After Utopia closed in the early 1980s, the budding videographer moved to New York City, where he worked as an offline editor, then a specialist in film to tape transfers, for several large production houses. Among his jobs were music videos for The Bangles and Rod Stewart, as well as much of the first season for Pee Wee’s Playhouse, for which Rundgren was writing music.
Apart from a stint trying to start and run a video production house in the Virgin Islands for a spell, Baer moved up to help out his family after his brother suffered a bad car accident in the later 1980s. He started and ran a company building indoor rock climbing walls, mainly to the military and Boy Scout troops, for eleven years.
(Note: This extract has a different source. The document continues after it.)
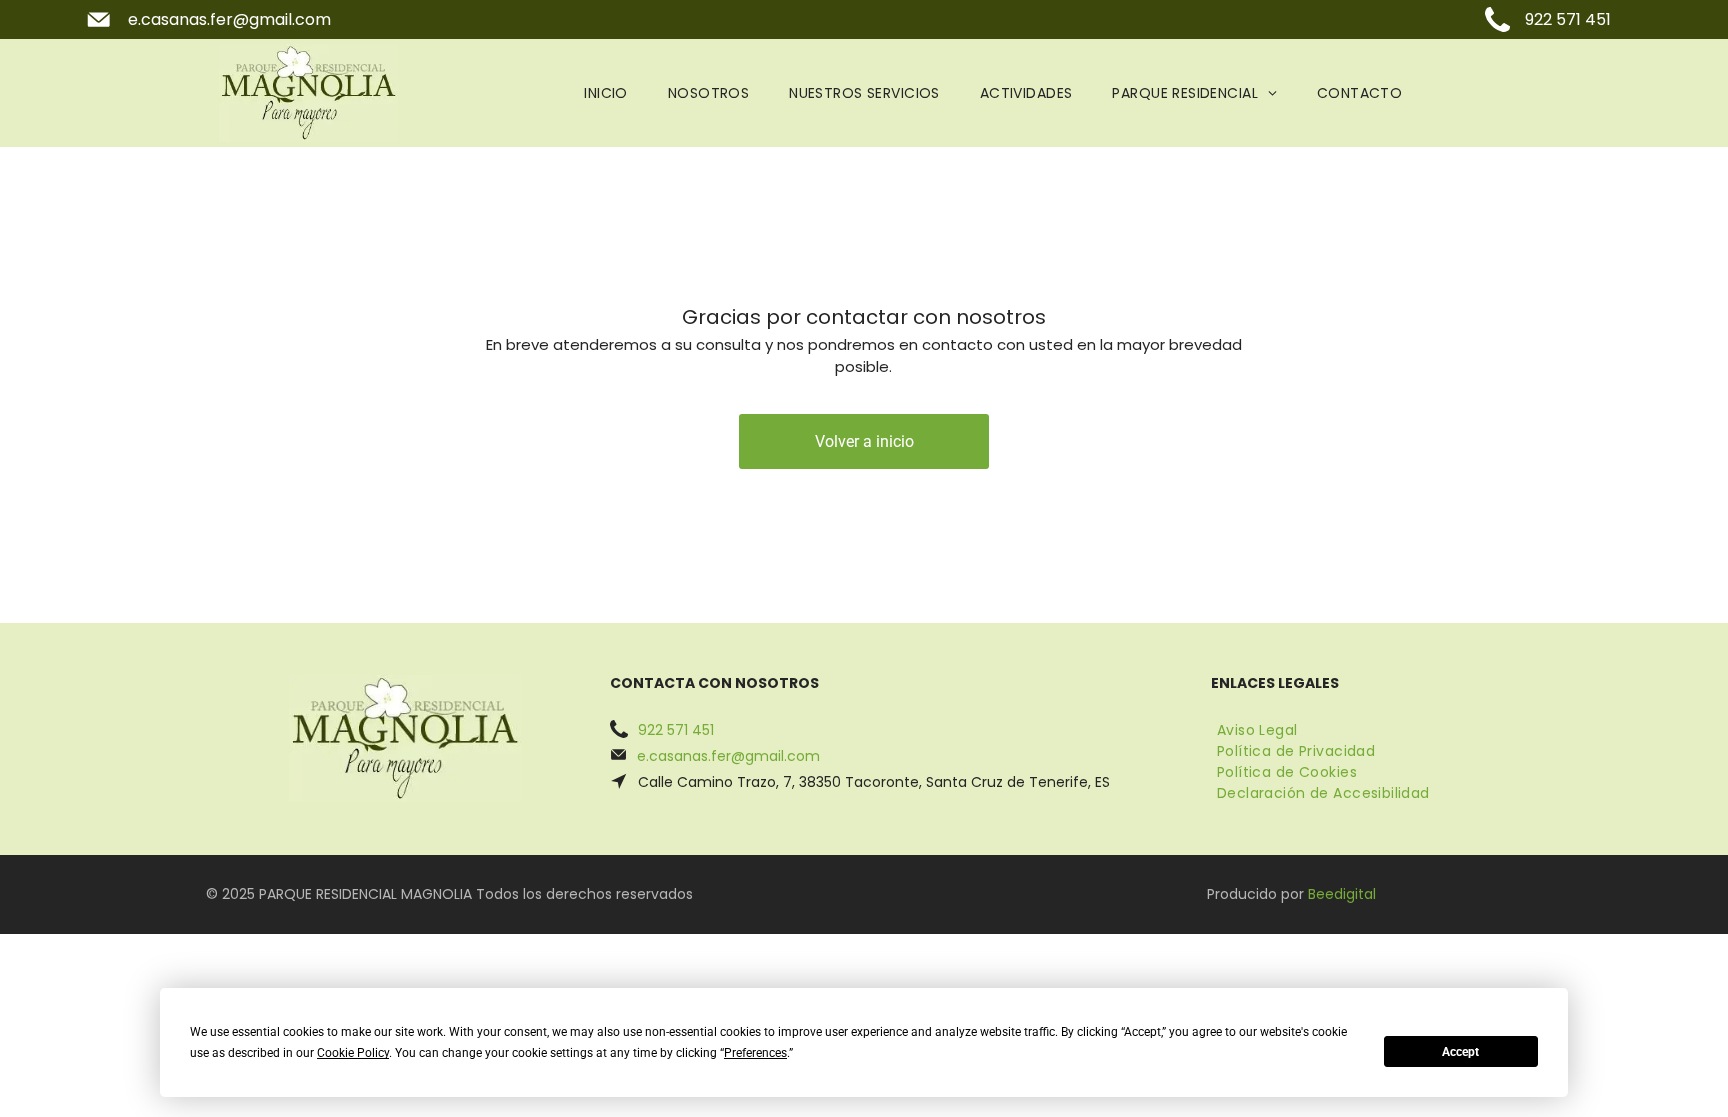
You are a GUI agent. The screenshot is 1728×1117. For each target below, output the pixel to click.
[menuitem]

By the first years of this century, he had hooked up with the late Peter Walther, who he calls “sort of my stepfather” to start Woodstock Films, which helped produce the In Your Face political variety shows for Woodstock Public Access television, a number of concert videos at Levon Helm Studios, and a variety of work for other local clients.
“But then HD [high definition] came out and put us out of business,” Baer adds. “I worked for a while with Remote Digital Media doing MTV Unplugged until they stopped paying me so they could invest in new cameras.”
He got a high end GoPro camera, a Steadicam and jib for fluid camera work. Then started looking at what could be done with cameras on unmanned aircraft systems.
“I keep reinventing myself,” Baer said. “I’m always wanting to have something unique to offer.”
His new line of film work from the past years has included accounts of Creative Music Studio events, promotional videos for a number of local not-for-profits completed or in progress, He’s shooting a piece for Rich Moore Aviation, which helped him get his UAS certificate, and is talking to entities from the Catskills down into the Hudson Valley proper about giving them the sorts of shots that will give all they do an added sense of movement and dazzle.
Has it been fun learning to pilot drones?
Baer tells a story about one that a friend had lost somewhere around Cooper Lake in Woodstock. The second, bought in partnership, led to a misunderstanding. Now he’s got a “smart drone,” which can avoid mishaps easier, and a second state-of-the-art UAS…the better to provide a truly professional service in the area.
“I follow the FAA laws and fly only to get my shot, very rarely above 75 feet and always in my line of sight,” he says. “My Solo 3DR can be a little scary; it’s black and very loud. The Phantom 4 is white and quiet.”
He said that, on the hobby side of things, he’d looking to load up a small drone with LED lights for some aerial disco fun.
“It’ll absolutely blow people’s minds,” Baer added.
We turn back to Woodstock Films and Baer’s more personal work online, available on his channels at YouTube. The work is all smooth, stylized, yet constantly soaring above and beyond what we’ve grown used to seeing for this area.
“I’ve been talking to real estate agents. I have an idea of doing tours of this area, a new form of ‘aerial America.’ I want to update all our postcards,” Geoff Baer adds, as excited at the end of his interview as at its start. “I want to pursue something of my own.”
He paused, noting how in the end, it all comes down to helping his young friend, Steven Thomas, find meaningful work and direction.
“I don’t exactly know where any of this will go, business-wise,” he added. “I know my friend here will make a great drone pilot. It’s something he can do, and something I can teach him.”